> _TEXTAUSZUG_:
Obwohl das Amtsgericht Hagen die Formulierungen des Wutrichterrubrums als "in gewissem Sinne unsachlich", "überflüssig" und "missverständlich" bezeichnete, war der Drang zum vermeintlichen Kollegenschutz größer, mündete in der Ablehnung des ersten Befangenheitsantrags und führte schließlich nach öffentlicher Kritik, der erwähnten Strafanzeige und einem erneuten Befangenheitsantrag in der per Beschluss zugestandenen Selbstablehung des Wutrichters - natürlich "jenseits der Frage, ob seine prozessuale Vorgehensweise in der Vergangenheit immer überzeugend war". Das hätte man dem armen Wutrichter durch eine Bejahung des ersten Befangenheitsantrags mit guten Gründen ersparen können.

> _ZIEL A_:
Mit welchen Worten bezeichnete das Amtsgericht Hagen laut dem Textauszug die Formulierungen des Wutrichterrubrums?
> _ZIEL B_:
Schreibe den Textauszug über die Befangenheitsanträge gegen den Wutrichter im Anschluss an seinen letzten Satz weiter.
Die Daten stammen aus einer anderen Quelle.

> _ERFASSTE DATEN_:
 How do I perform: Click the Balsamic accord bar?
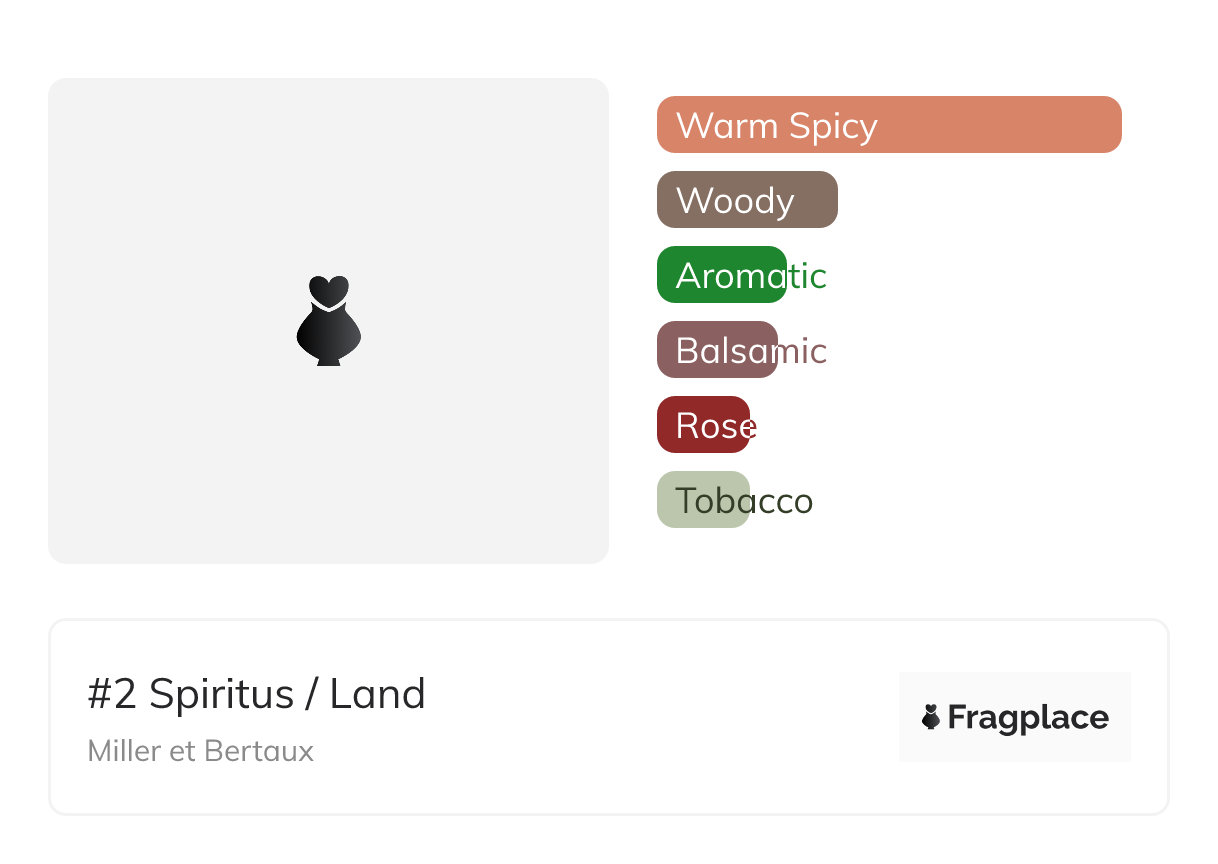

> _SCHRIFTLICHE ANTWORT A_:
Es nannte sie "in gewissem Sinne unsachlich", "überflüssig" und "missverständlich".

> _SCHRIFTLICHE ANTWORT B_:
So musste sich der verbohrte Amtsrichter die öffentliche Schelte gefallen lassen und den Artikel "Wutrichter sieht Bremslichter" als elektronisches Mahnmal für seine amtsrichterlichen Verirrungen akzeptieren. Mit der Einschätzung des Amtsgerichts Hagen, dass es sich bei den in dem Artikel "Wutrichter sieht Bremslichter" verwendeten Ausdrücken "ersichtlich um ehrenrührige Bezeichnungen" handele und es unüblich sei, "dass ein Verfahrensbeteiligter seine Unzufriedenheit mit der Vorgehensweise eines Richters öffentlich in dieser Form austrägt", kann ich leben. Denn dass ein parteiisch agierender Richter nach öffentlicher Kritik durch meinen Blog letztlich freiwillig aus dem Verfahren ausscheidet, sehe ich als Erfolg des Öffentlichkeitsgrundsatzes im deutschen Prozessrecht an, der seine Wurzeln in der Kontrolle der gerichtlichen Tätigkeit durch die Öffentlichkeit und dem daraus folgenden Schutz vor Willkür hat.